→ Text block
Start of Block
The figure, not drawn to scale, is made of two connected cubical tanks, J and K. Tank J is sealed at the top and completely filled to the brim. Tank K is ²₅ filled with 110038 mℓ of water. The height of the water level in Tank K is 5 cm higher than that in Tank J. Height of Tank K is 70 cm. Water is then drained from the container and the height of the water level from the base falls to 37 cm.

1. What is the capacity of Tank K in litres?
2. What is the volume of water in the tank now in litres?

(a)
²₅ of Tank K = 110038 mℓ
¹₅ of Tank K = 110038 ÷ 2 = 55019 mℓ
⁵₅ of Tank K = 55019 x 5 = 275095 mℓ

1 ℓ = 1000 mℓ

Capacity of Tank K = 275095 mℓ = 275.095 ℓ

(b)
Fraction of Tank K not filled
= 1 - ²₅
= ³₅

Height of Tank K not filled
= ³₅ x 70 cm
= 42 cm

Height of Tank J
= 70 - 42 - 5
= 23 cm

Volume of remaining water in Tank J
= 23 x 23 x 37
= 19573 cm³ 

Volume of remaining water in Tank K
= 70 x 70 x 37
= 181300 cm³ 

Total volume of remaining water in the tank
= 19573 + 181300
= 200873 cm³

1 ℓ = 1000 cm³
200873 cm³ = 200.873 ℓ

Answer(s): (a) 275.095 ℓ; (b) 200.873 ℓ
End of Block
→ Exercise data
Start of Block
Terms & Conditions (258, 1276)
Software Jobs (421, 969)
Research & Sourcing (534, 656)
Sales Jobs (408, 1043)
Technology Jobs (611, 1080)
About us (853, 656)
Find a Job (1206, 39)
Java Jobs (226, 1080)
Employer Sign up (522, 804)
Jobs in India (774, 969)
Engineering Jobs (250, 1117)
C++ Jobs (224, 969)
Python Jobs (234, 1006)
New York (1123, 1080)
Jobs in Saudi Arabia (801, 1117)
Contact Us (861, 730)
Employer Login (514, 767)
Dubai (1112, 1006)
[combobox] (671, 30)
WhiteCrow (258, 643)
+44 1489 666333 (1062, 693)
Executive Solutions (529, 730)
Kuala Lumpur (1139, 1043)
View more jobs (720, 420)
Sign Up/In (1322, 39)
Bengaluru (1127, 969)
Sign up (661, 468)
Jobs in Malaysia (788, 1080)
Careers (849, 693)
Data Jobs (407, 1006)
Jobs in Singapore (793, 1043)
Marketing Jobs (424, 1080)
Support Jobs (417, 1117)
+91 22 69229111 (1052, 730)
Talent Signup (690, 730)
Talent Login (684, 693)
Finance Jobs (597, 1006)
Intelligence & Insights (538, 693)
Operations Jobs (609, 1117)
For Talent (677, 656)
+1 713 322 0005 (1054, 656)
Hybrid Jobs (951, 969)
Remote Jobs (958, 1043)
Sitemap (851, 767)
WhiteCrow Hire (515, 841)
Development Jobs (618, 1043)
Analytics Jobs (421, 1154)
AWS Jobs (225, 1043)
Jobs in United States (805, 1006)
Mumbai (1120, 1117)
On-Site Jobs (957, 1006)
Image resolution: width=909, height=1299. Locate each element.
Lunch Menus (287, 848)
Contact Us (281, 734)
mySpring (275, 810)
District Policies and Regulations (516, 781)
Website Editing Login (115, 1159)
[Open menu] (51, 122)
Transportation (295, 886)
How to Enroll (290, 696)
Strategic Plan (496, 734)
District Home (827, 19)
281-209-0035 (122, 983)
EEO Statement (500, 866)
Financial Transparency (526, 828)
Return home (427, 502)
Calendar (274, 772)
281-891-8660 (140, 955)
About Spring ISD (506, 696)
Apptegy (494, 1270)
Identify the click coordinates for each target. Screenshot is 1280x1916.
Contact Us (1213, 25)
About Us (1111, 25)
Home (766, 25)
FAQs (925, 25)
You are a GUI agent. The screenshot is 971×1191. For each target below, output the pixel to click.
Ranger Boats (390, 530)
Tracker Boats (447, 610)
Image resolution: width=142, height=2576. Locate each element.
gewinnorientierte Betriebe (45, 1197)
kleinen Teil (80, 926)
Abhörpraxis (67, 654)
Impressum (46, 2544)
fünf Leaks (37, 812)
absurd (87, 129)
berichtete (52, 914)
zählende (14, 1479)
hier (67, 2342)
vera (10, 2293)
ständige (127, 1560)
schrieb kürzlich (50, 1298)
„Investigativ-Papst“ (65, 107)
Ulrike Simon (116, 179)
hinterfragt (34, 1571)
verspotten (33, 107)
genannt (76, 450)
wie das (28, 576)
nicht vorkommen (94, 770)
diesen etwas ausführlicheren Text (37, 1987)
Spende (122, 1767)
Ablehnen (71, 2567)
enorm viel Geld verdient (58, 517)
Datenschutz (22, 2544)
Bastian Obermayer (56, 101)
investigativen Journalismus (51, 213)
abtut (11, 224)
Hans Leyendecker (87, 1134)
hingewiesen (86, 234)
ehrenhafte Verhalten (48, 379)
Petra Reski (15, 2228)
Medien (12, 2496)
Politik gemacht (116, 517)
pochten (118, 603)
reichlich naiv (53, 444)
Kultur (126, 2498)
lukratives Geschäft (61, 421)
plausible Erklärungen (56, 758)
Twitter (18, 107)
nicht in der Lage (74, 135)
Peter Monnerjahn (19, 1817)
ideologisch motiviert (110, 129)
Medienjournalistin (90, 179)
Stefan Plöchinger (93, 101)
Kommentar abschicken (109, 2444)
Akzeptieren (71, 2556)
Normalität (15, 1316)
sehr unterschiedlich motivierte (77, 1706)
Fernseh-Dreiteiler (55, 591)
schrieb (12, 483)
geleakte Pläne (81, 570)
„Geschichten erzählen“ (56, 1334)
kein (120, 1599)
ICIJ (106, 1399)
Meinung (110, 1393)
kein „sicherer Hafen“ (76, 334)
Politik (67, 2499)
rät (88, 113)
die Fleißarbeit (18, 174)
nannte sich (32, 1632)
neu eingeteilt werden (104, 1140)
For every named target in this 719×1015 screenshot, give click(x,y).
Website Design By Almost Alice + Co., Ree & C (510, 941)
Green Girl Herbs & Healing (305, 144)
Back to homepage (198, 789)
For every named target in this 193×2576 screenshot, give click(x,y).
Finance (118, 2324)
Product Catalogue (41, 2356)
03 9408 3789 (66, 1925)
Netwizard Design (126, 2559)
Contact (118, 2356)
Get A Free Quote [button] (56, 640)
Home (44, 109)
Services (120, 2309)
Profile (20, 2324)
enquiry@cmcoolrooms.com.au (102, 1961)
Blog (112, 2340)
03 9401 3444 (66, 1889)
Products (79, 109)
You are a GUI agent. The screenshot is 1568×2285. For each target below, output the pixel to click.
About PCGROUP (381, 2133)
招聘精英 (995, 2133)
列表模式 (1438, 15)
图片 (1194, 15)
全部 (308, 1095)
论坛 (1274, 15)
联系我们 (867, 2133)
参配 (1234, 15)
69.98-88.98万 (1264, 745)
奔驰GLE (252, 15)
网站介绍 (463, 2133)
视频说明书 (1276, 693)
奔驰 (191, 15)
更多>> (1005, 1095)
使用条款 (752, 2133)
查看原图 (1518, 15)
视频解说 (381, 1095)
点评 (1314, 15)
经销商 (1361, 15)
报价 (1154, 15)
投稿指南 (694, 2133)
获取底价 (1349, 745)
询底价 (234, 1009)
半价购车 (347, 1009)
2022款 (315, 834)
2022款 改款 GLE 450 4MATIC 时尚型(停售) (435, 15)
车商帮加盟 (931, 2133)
End of Block
→ Action item A
In part (b) of the tank problem, list every label that introduces a calculation step, in order.
→ Action item B
Duplicate the part of the tank problem starting at "The figure, not" and ending at "K in litres?".
None of the data is needed here.

→ Solution A
- Fraction of Tank K not filled
- Height of Tank K not filled
- Height of Tank J
- Volume of remaining water in Tank J
- Volume of remaining water in Tank K
- Total volume of remaining water in the tank

→ Solution B
The figure, not drawn to scale, is made of two connected cubical tanks, J and K. Tank J is sealed at the top and completely filled to the brim. Tank K is ²₅ filled with 110038 mℓ of water. The height of the water level in Tank K is 5 cm higher than that in Tank J. Height of Tank K is 70 cm. Water is then drained from the container and the height of the water level from the base falls to 37 cm.

1. What is the capacity of Tank K in litres?